Post Quantum Cryptography

Post Quantum Cryptography describes algorithms that prevent direct attack by a quantum computer. These use mathematically based formulas to protect the public encryption key infrastructure. Many of these algorithms have been developed through the NIST post-quantum program to establish new standards to protect our data systems.

Risk factors: The biggest issue is there are no post quantum encryption algorithms in the market, and NIST anticipates an approved algorithm in 2023 (too late). As we have evaluated some approaches, many of these algorithms are not practical and require expensive resources to operate at scale. We are seeing these algorithms cannot work on x86 based computers. These new algorithms do not fit into the existing data infrastructure and will require massive integrations into the current technology stack that will take several years to deploy. These ideas look good in the lab, but they cannot be implemented in the real world.

Quantum Key Distribution (QKD)

QKD is a communication method that implements a cryptographic protocol utilizing quantum mechanics. It allows two parties to share a random secret key known only to them. This private key can encrypt and decrypt messages. A primary function of QKD is detecting any third party trying to gain knowledge of the key.

One component of this new security method is using quantum superpositions and quantum entanglement to transmit information in a quantum state. If anyone intercepts the communication, this interruption will disrupt the quantum state, and the transmission is aborted, protecting the communication.

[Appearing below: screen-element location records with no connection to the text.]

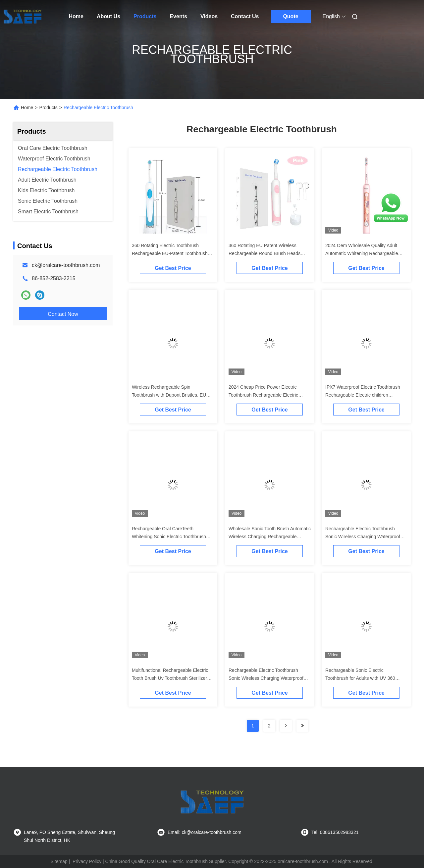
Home (76, 16)
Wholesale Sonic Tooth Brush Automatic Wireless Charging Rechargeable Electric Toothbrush (270, 536)
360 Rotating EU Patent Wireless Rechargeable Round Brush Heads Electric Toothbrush (264, 253)
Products (145, 16)
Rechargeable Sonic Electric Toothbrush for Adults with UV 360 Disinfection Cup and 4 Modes (360, 678)
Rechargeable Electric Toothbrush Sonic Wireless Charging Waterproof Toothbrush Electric (363, 536)
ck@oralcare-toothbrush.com (66, 265)
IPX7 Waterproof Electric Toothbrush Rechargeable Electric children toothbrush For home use (363, 395)
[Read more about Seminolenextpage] (286, 726)
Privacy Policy (87, 861)
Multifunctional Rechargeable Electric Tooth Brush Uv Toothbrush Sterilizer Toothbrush (170, 678)
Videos (209, 16)
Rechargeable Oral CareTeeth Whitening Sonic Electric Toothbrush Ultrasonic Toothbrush (169, 536)
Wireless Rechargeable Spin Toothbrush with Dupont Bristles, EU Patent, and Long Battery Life (169, 395)
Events (178, 16)
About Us (108, 16)
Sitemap (59, 861)
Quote (290, 16)
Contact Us (245, 16)
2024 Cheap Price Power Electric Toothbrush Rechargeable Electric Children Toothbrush (263, 395)
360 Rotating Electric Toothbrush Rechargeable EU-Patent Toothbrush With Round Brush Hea (170, 253)
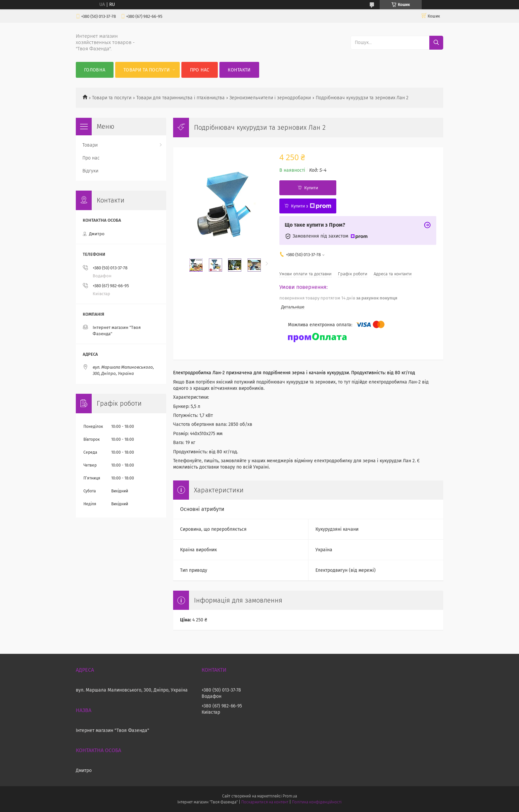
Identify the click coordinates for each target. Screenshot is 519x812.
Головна (94, 70)
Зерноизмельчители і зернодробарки (270, 98)
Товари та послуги (147, 70)
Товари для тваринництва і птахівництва (180, 98)
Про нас (200, 70)
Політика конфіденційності (317, 802)
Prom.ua (290, 796)
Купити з (311, 206)
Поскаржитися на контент (265, 802)
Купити (311, 188)
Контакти (239, 70)
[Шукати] (436, 42)
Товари (90, 145)
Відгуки (90, 171)
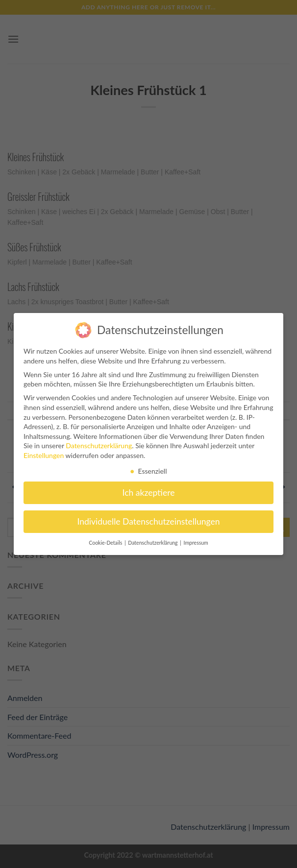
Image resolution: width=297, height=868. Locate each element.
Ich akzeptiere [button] (148, 488)
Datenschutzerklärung (99, 441)
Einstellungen (44, 451)
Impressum (196, 539)
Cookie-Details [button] (106, 539)
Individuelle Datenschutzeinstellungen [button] (148, 517)
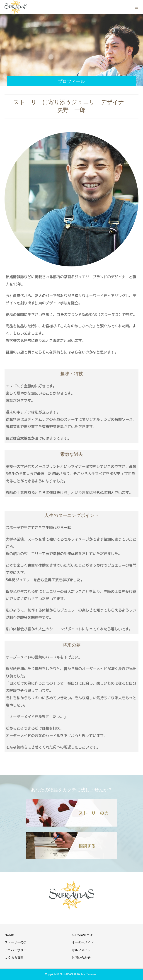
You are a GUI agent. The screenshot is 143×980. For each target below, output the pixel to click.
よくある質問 (14, 958)
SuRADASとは (82, 935)
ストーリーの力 (16, 942)
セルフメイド (81, 950)
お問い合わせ (81, 958)
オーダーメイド (83, 942)
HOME (9, 935)
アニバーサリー (16, 950)
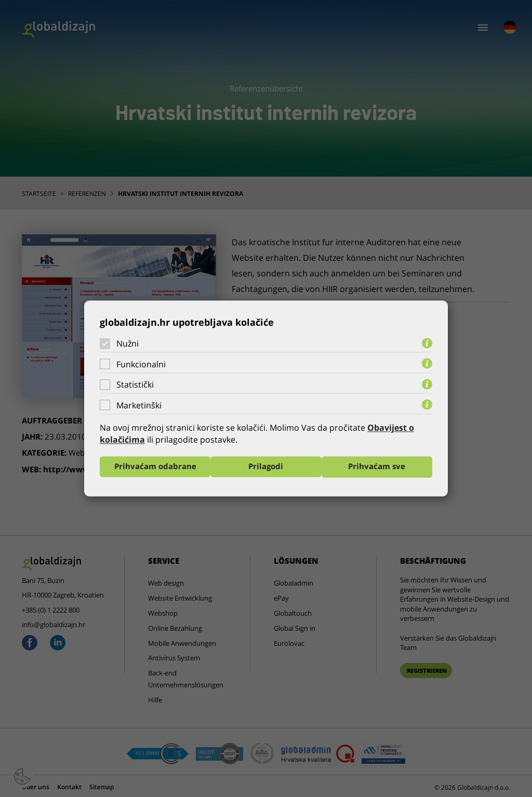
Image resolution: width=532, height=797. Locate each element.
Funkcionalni (141, 364)
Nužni (127, 343)
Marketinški (139, 405)
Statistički (135, 384)
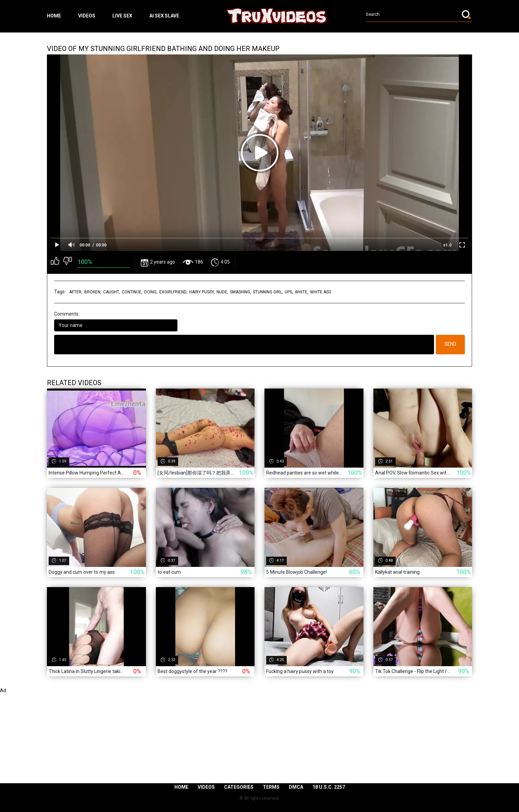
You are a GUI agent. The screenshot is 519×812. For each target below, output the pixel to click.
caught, (111, 292)
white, (301, 292)
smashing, (240, 292)
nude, (222, 292)
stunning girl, (268, 292)
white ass (320, 292)
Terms (271, 787)
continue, (132, 292)
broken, (93, 292)
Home (54, 16)
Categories (239, 787)
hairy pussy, (202, 292)
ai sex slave (164, 16)
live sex (122, 16)
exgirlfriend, (173, 292)
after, (76, 292)
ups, (289, 292)
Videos (87, 16)
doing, (151, 292)
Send (450, 344)
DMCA (296, 787)
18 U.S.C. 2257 (329, 787)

Risk factors: QKD falls short as a viable solution. It’s expensive, hard to implement, requires specialized hardware and is still an unproven solution. As Bruce Schneier a leading cyber security expert said, “QKD is as useless as it is expensive.”

Quantum Cryptography

Quantum Cryptography (aka Quantum Encryption or Quantum Security) is the practice of leveraging quantum mechanics to enhance security and detect if a bad actor is eavesdropping on secure communication. Quantum cryptography utilizes the laws of physics that say’s “it’s impossible to identify the location of a particle without changing the state of the particle.” The technology works by sending photons, which are “quantum particles” of light sent across an optical link.

Risk factors: The challenges with Quantum Cryptography are its expensive to implement, needs specialized equipment, has limited signal distance, and isn’t tested enough to know its complete risk profile. Several companies, including Google, IBM, and Toshiba, have announced initiatives in this area.

As we examined the above technologies, we concluded none of these could meet our objective for providing post-quantum data security.